O presidente da Câmara da Mealhada, António Jorge Franco, defendeu na reunião de Câmara desta segunda-feira uma alteração urgente na Lei das Finanças Locais, considerando que os municípios assumiram um esforço financeiro e operacional significativo na execução de investimentos do Plano de Recuperação e Resiliência que eram responsabilidade da Administração Central. Segundo o autarca, sem o envolvimento das Câmaras, a Administração Central não teria cumprido o PRR da forma como cumpriu.
O Município da Mealhada contabiliza investimentos na ordem dos 10 milhões de euros, sobretudo nas áreas da educação e da saúde, com destaque para a requalificação da Escola Básica nº2 da Mealhada e das extensões de saúde da Mealhada, Luso, Vacariça e Pampilhosa. O investimento incluiu ainda intervenções ao nível das acessibilidades e projetos de carácter social.
António Jorge Franco reconheceu que a concentração de meios na execução do PRR condicionou outros investimentos municipais, mas considerou que a oportunidade de financiamento não podia ser desperdiçada. Na área da saúde, destacou a intervenção na Pampilhosa, onde não foi possível atingir a totalidade da execução inicialmente prevista, embora um conjunto de obras continuará a avançar.

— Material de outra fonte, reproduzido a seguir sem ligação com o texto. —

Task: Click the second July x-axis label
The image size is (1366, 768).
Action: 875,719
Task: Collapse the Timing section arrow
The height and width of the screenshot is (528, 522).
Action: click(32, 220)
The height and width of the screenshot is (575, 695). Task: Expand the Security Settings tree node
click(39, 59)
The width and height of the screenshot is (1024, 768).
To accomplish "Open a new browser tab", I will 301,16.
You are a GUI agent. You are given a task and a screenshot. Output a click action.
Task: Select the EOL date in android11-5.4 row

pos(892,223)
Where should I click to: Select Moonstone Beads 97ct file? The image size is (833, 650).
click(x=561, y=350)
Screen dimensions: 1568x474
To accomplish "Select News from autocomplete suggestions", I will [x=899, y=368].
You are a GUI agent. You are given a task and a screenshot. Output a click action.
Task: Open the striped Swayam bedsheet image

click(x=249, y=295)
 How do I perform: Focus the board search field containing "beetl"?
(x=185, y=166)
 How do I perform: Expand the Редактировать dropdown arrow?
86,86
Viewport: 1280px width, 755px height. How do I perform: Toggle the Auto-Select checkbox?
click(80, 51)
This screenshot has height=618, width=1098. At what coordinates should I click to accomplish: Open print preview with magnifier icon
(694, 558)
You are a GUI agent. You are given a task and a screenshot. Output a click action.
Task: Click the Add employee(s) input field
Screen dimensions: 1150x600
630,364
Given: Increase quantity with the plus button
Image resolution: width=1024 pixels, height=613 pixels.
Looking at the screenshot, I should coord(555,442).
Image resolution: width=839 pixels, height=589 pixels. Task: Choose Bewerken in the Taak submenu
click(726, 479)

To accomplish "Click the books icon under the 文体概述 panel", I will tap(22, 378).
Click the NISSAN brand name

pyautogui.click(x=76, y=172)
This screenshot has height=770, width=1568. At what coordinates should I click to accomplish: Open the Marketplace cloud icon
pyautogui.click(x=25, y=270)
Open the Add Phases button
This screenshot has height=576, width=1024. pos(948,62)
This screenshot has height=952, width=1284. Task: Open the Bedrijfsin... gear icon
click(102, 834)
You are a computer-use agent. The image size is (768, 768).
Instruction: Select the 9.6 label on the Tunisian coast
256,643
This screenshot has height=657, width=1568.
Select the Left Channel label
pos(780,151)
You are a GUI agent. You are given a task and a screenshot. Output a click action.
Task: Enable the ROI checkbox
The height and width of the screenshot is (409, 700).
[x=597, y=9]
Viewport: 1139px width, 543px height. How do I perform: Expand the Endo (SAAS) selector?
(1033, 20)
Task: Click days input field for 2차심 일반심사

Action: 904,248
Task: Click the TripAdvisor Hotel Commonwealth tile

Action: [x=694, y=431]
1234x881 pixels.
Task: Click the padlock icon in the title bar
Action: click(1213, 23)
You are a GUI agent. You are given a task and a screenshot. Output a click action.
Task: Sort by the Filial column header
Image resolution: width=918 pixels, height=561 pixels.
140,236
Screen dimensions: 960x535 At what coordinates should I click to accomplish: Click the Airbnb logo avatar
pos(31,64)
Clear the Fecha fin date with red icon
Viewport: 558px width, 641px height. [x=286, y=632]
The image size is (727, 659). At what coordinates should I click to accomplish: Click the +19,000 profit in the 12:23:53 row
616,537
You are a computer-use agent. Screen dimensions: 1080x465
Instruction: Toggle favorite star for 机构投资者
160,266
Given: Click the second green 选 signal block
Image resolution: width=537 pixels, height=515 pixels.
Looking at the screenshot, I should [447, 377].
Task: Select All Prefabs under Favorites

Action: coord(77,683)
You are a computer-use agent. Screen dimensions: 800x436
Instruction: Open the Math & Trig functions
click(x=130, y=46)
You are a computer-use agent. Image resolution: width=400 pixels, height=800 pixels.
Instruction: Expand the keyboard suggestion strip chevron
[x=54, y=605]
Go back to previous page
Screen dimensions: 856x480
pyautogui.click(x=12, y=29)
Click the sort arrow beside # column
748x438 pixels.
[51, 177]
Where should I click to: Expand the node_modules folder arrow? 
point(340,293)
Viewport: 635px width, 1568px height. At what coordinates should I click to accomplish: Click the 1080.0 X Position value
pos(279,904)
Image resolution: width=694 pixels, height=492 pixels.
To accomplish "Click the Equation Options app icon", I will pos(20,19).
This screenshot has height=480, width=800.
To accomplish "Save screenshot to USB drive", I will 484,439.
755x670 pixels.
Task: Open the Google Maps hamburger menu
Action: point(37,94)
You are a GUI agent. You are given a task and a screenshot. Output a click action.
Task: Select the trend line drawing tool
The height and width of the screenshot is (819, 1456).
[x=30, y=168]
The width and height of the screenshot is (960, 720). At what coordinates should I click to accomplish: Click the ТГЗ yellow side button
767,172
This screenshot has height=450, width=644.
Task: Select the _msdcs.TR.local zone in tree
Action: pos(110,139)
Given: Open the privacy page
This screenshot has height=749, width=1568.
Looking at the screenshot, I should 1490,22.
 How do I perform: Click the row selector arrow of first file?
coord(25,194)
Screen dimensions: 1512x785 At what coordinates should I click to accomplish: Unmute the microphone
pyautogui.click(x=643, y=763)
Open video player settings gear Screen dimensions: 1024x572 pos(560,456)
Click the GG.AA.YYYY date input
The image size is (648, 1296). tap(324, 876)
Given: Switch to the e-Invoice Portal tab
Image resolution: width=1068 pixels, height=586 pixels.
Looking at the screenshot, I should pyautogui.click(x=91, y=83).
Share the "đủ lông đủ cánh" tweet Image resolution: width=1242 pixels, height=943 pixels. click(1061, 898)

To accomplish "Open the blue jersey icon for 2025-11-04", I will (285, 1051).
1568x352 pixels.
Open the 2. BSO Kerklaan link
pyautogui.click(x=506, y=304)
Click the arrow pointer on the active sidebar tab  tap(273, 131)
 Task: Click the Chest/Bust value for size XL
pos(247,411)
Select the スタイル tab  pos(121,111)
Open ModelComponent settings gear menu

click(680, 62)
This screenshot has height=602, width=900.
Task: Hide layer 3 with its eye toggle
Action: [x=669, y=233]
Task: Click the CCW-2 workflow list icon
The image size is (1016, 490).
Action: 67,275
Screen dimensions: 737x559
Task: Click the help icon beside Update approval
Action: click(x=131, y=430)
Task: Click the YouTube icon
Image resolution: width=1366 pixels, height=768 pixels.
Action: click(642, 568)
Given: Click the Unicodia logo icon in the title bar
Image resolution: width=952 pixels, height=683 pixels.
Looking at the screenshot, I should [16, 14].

O autarca defendeu que a experiência do PRR deve servir para reavaliar o atual modelo de financiamento autárquico, considerando que muitos municípios dispõem de capacidade financeira inferior à dos grandes centros urbanos, apesar do aumento das responsabilidades que lhes são atribuídas. Concluiu que não é possível exigir cada vez mais responsabilidades às autarquias sem lhes dar capacidade financeira para responder a essas exigências.